*Data records*.

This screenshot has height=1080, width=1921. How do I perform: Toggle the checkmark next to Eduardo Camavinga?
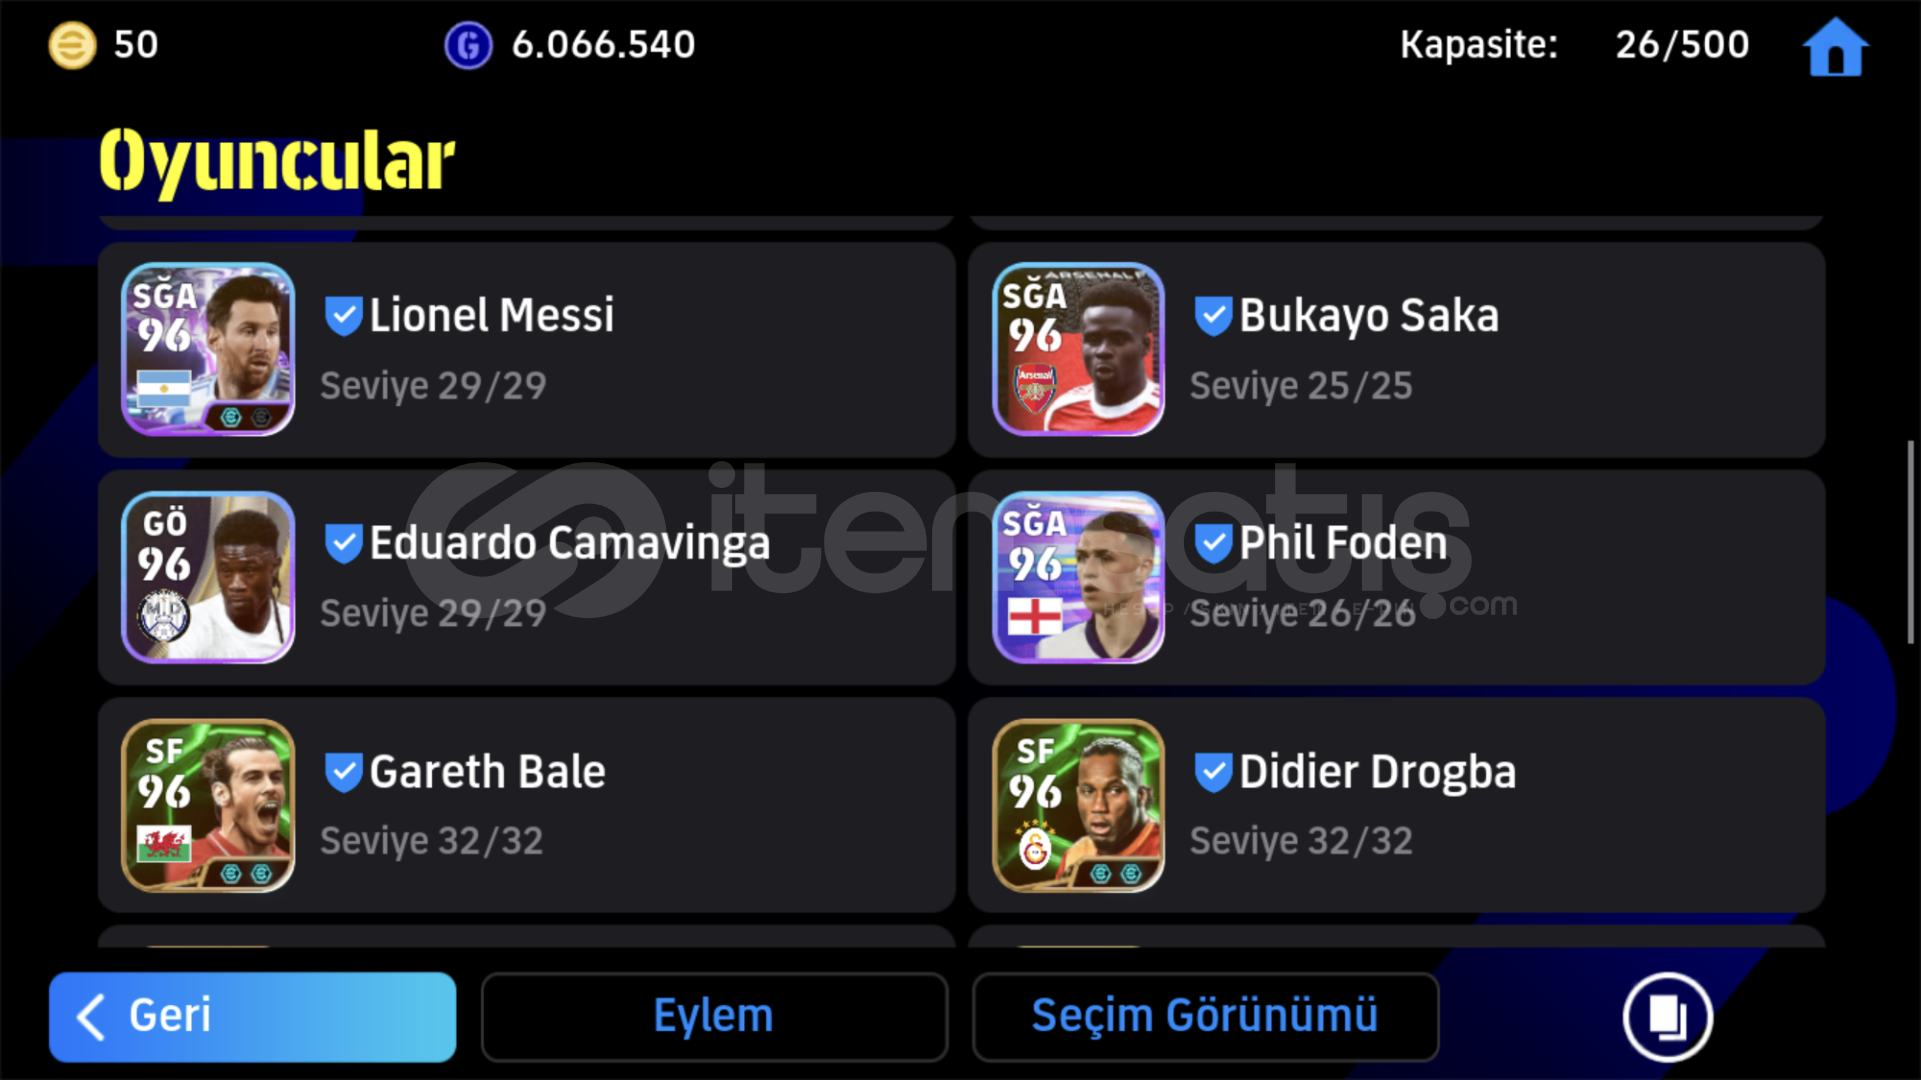click(x=343, y=544)
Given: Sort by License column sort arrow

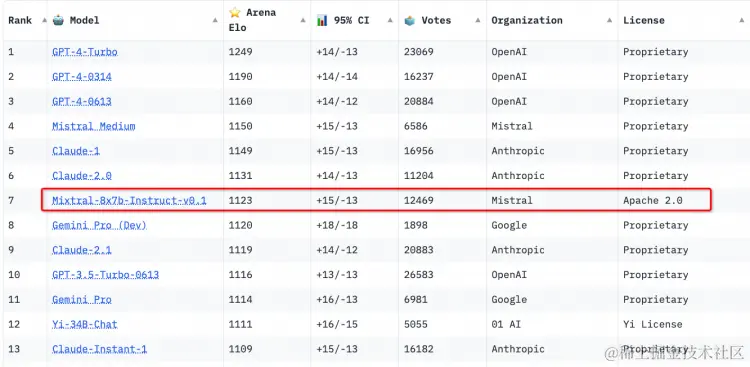Looking at the screenshot, I should pos(742,20).
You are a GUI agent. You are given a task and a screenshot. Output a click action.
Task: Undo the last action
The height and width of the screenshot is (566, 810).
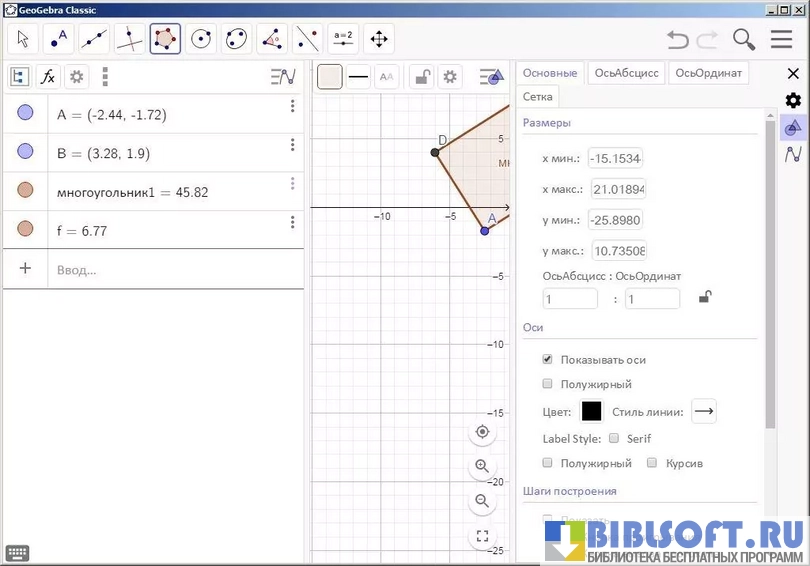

*Exercise aim*.
Rewrite the stretch from the line containing "You are a GUI" through the end of the lines, replacing "screenshot" with "screen capture" and leaving everything else as it is. Don't include the pictures.

*Finished answer*.
You are a GUI agent. You are given a task and a screen capture. Output a click action.
Task: Undo the last action
The height and width of the screen capture is (566, 810).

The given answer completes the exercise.